When did you start racing?
I rode my first motorbike when I was six. I started doing motocross, until 13, and then I switched to road racing for two years. Then I was picked up by Alberto Puig and Dorna and went to the academy they set up in 2005. I did a season in the Spanish championship and turned pro in 2006 to go to the world championship with Honda.
Why give up motocross?
Off-road was something we all did as a family every weekend but it just got to the point where my dad fell out of love with the sport. He'd been doing it for too long and didn't see a future in it for me. Meanwhile, I wanted to go to championships but the chance of that was slim and something my dad didn't recommend, so he pushed me in another direction.
Do you live here now?
I have actually lived in Andorra since April 2013, but in winter I base myself in Girona, which has great facilities. There are a lot of world class athletes in Catalonia and I can do something every day with a world class athlete. I really like it here, it's quiet, easy-going and perfect for my travelling schedule.
Your upbringing was hardly normal. How has it affected you as a person?
I've had a blessed life and I've learnt a lot about the real world and travelled to different countries but I like to think I'm normal. I think motorcycle racing as a sport and an industry keeps you grounded. There are a lot of realistic people in the sport.
There's also a lot of competition for a young man.
We are very lucky that we get good support from Yamaha. We have to accept we are a satellite team and have to take results as we get them. But we also know we aren't fighting for a world championship; we're fighting for fourth, fifth, sixth. But you aspire to be in that factory team and at one point in your career, if you are good enough and fast enough, you will get there.
This is your third season.

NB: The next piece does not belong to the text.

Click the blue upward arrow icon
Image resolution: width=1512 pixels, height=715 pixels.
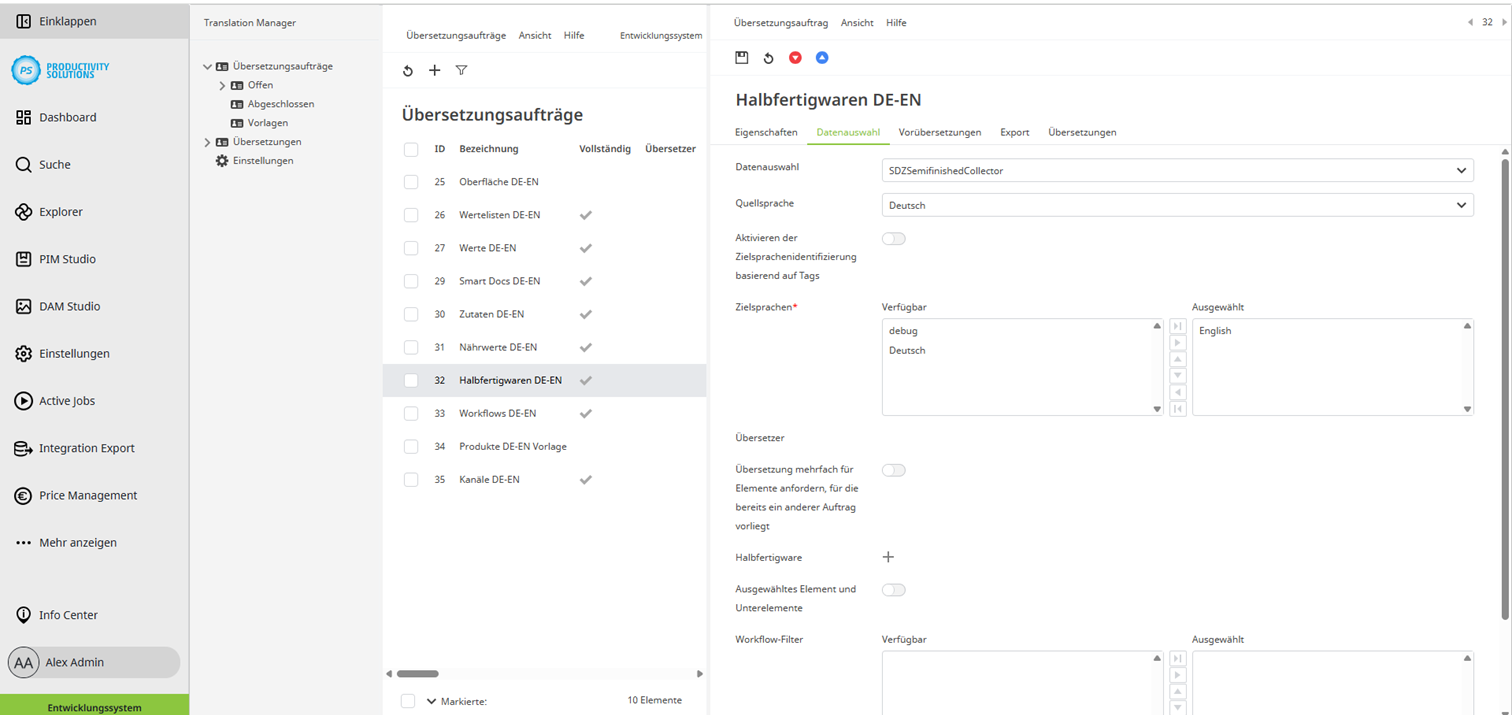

How has it gone so far?
My rookie season was OK, though I didn't do as well as other rookies. Obviously Marc Márquez came in and had a phenomenal rookie season, and last year in 2014 he did a phenomenal job as well. I could have done better, but last year I was pleased with the second half of my season. It took me 18 months to find my feet and get up to speed. But I'm pleased now for this season that I've got the confidence to push forward and hopefully go for the top satellite rider, which would be maybe fifth or sixth, and would put me in the shop window for a factory ride, if not in 2016 then in 2017.
How do you prepare?
We go through a normal training programme. We do one test for three days in Malaysia at the beginning of February. We go back there for four days at the end of February, and then we come back again and go to Qatar for a three-day test, we come back and then we start the season. We have nine or 10 days on track and try to cram in as much as possible, as much testing as possible, trying out different ideas and trying to find yourself a good solid motorcycle so you're ready to start the season.
What's it like riding at that sort of speed?

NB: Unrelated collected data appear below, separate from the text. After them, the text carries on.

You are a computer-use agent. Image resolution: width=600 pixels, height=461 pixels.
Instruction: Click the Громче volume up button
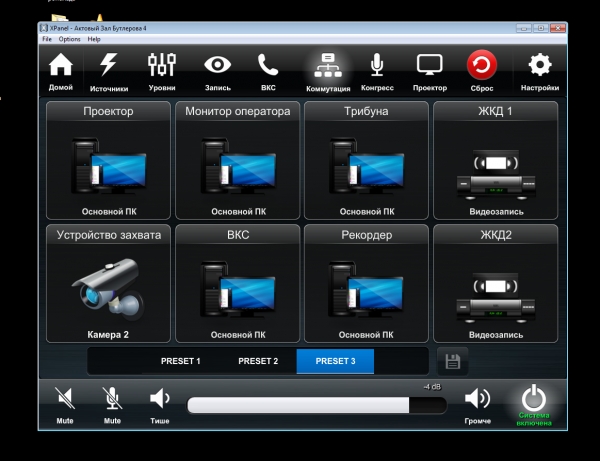(478, 403)
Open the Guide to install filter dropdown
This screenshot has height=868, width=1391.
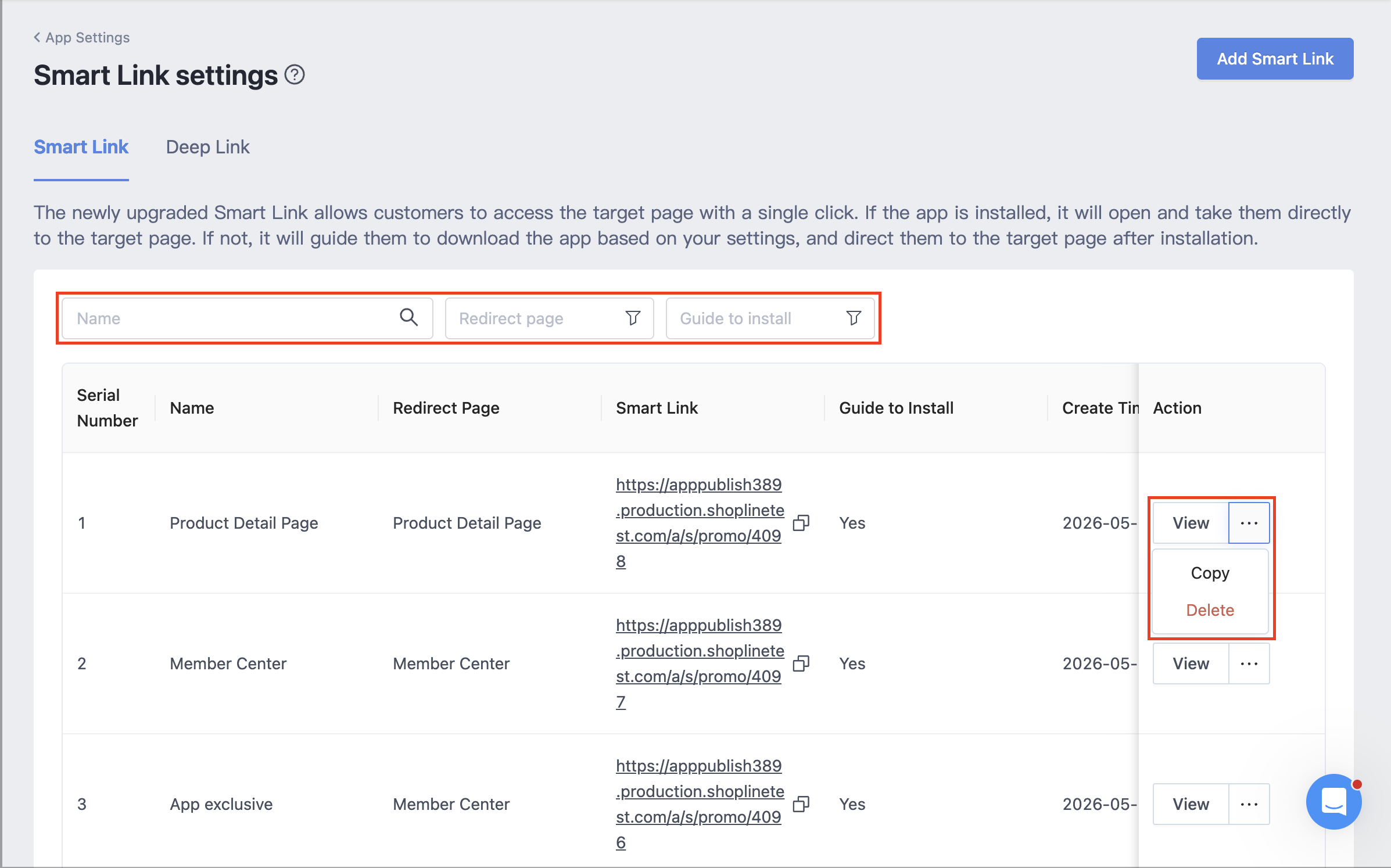[x=770, y=318]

It's difficult to describe but when you're doing 360kph it actually feels slow. It would be different if you were doing it on the motorway but on a race track where everyone is going in the same direction it doesn't actually feel that fast. We are lucky that safety has improved so much in racing. If we do unfortunately have a crash, the safety barriers are far enough away and the gravel traps are there to catch you. It is very exciting to be able to ride a motorcycle that is basically the best motorcycle on the planet. It's very inspiring.

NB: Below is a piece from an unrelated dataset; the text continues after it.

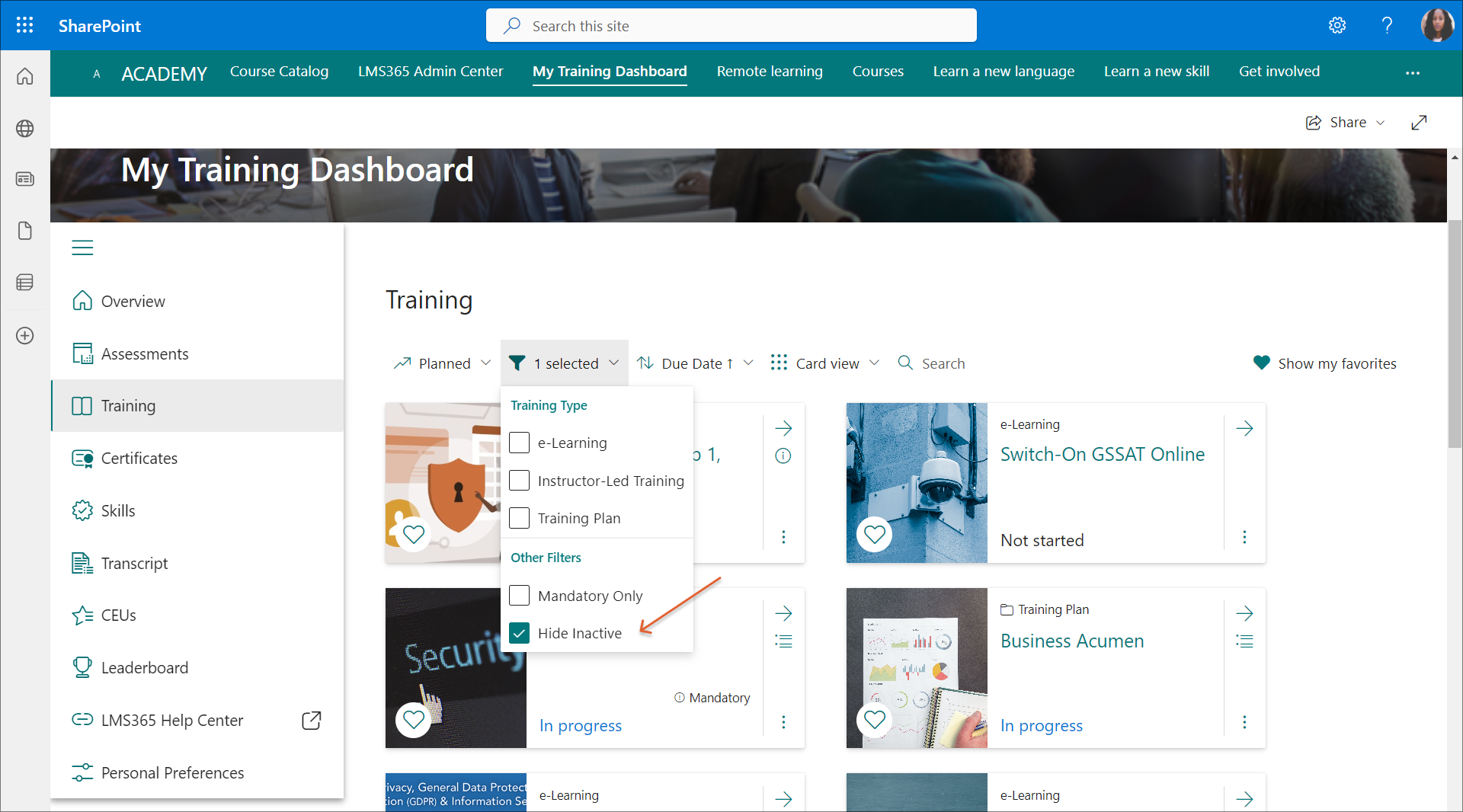1463x812 pixels.
Task: Click the hamburger menu to collapse the sidebar
Action: 82,248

How much is talent and how much is the bike?
Once you get to the world championship, everyone is talented. In the end, the difference between us all is who is willing to put in that extra little bit. When you look at the MotoGP grid, we have 22 guys, 12 of whom have won a world championship in some form, while the others have been in the top three. So, we're talking about the world's very best. To separate yourself requires pulling all the small details together, whether working in the gym, or on your technique or learning to integrate the people around you. All the details count.
Any favourite tracks?
Obviously I've done my fair share around Spanish tracks. I do enjoy Montmeló; it's in my top three. But my absolute all-time favourite is Mugello. It's in the Tuscan hills and a real technical track but also it's a natural track as well. It's also the place where we normally set the top speed record for the season, so obviously it's very exciting to ride there.